Task to carry out:
Every line below between the line holding "Where should I click to: Click the Additional" and the line holding "Click the green landscape eSIM card image", inclusive, should be repeated exactly, and all other lines omitted.

......

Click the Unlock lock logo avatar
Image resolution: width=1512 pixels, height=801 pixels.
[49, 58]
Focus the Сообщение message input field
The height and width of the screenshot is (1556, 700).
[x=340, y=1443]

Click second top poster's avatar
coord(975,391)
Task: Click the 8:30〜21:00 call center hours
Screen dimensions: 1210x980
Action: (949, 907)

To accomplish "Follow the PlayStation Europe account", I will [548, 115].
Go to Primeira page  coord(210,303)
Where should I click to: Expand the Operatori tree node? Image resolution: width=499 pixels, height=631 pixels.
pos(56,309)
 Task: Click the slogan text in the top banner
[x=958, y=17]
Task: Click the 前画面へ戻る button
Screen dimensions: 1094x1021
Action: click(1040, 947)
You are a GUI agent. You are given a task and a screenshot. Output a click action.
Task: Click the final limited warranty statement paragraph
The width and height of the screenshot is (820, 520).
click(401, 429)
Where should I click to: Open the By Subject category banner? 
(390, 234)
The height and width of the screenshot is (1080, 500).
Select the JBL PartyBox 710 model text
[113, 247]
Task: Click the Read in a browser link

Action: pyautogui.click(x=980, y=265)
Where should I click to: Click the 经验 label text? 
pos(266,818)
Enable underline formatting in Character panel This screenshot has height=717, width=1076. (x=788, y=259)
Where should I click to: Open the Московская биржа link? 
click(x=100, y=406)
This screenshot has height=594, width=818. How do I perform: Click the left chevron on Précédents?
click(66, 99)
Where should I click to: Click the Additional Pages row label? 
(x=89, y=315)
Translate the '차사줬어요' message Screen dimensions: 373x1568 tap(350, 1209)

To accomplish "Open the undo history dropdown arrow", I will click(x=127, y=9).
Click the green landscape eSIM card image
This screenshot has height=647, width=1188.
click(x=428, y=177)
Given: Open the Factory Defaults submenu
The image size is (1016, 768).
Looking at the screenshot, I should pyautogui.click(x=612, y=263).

......

Reply:
Where should I click to: Click the Additional Pages row label? 
(x=89, y=315)
Translate the '차사줬어요' message Screen dimensions: 373x1568 tap(350, 1209)

To accomplish "Open the undo history dropdown arrow", I will click(x=127, y=9).
Click the green landscape eSIM card image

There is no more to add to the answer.